## Selected excerpt
[Start of Attachment]

Special Reports

Historic items being preserved in renovation of Stadium High

Today we tell a refreshing tale of public promises being kept.

It's about Stadium High School, Tacoma's most recognizable architectural icon. (Sorry, Union Station. Sorry, Old City Hall.)

At a crucial point in last year's $450 million school construction bond campaign, school Superintendent James Shoemake promised that the school would be sensitively restored and that the district would listen to the historic preservation community.

With the election won, such a promise could have been forgotten. But a look at the architectural plans and a talk with members of a special Historic Advisory Committee suggests that this one isn't being forgotten.

The unfortunately nicknamed HAC consists of Tacoma architect Gene Grulich, former City of Tacoma historic preservation officer Elizabeth Anderson, and Richard Cardwell, a Seattle architect hired to be the historic conservator of the building. Karla Forsbeck of Cardwell's firm works with the HAC.

Someone else worries about the educational program. Someone else worries about the budget. The HAC speaks only for the nearly century-old building.

[End of Attachment]

## Provided material

[Start of Attachment]

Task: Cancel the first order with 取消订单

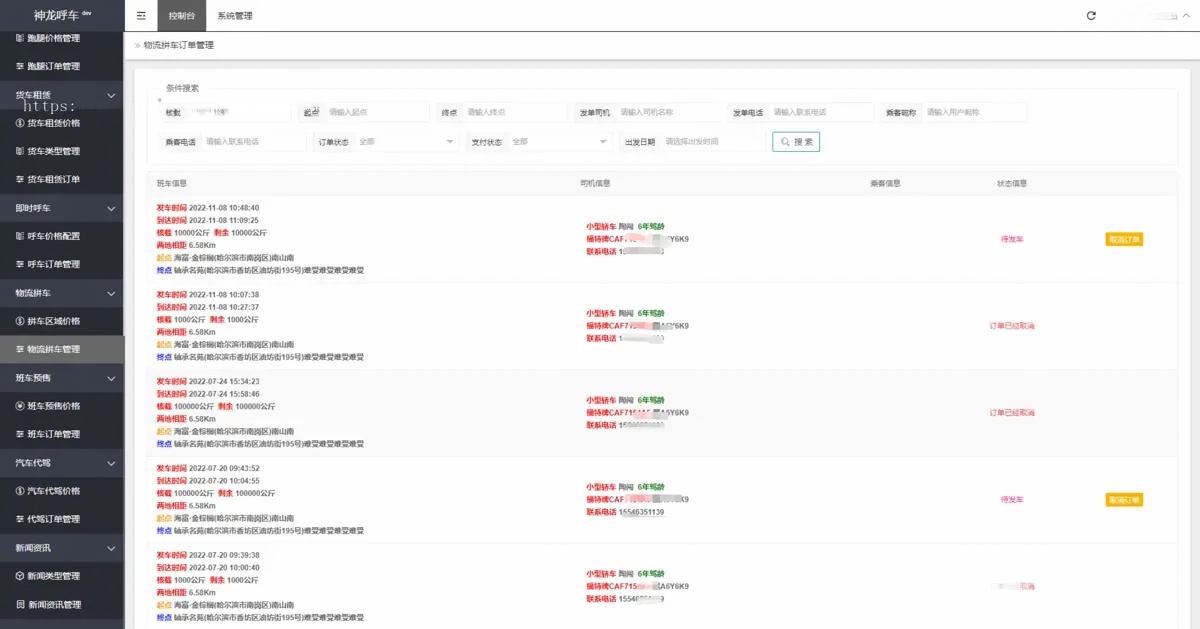Action: [1124, 239]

[End of Attachment]

## Exercise objective
Pick up the report on preserving Stadium High School's historic features right after its last sentence and keep writing it in the same style.

## Answer box
That's what it did when early plans retained few of the interior features known by preservationists as character defining elements. Certainly the interior of the school appears less historic than the exterior - thanks to a comparatively plain starting point and decades of renovations and modifications. But there are elements of Frederick Heath's building worth saving.

After meetings between members of the architectural team - Merritt+Pardini and Bassetti Architects - and the HAC, several significant elements survived.

The most important will be the stage and the proscenium arch of the auditorium. Since a new theater will be built in an addition across the street, the old auditorium was to have been replaced by two floors of classrooms, but the HAC persuaded the architects to find a compromise.

Four new classrooms - instead of eight - will fill the space, and the two-story stage and arch will remain as an informal gathering space and small performance area. The bricked-in windows above the front entrance and in the turrets will be opened up.

The second major element to be retained is the existing use of interior space. Gone is the notion of opening up a great room at the entrance with a view of the water. Instead, the existing layout will survive. A visitor to the renovated building will recognize the entrance and the hallways as well as the arches, high ceilings, deep window openings and set-back doorways.

The HAC is pushing for smaller elements, including the slate blackboards, the wood trim in the hallways and classrooms, the doors and hardware, vintage drinking fountains and bathroom tile, and the skylights that once brought light into the interior. Such details add up.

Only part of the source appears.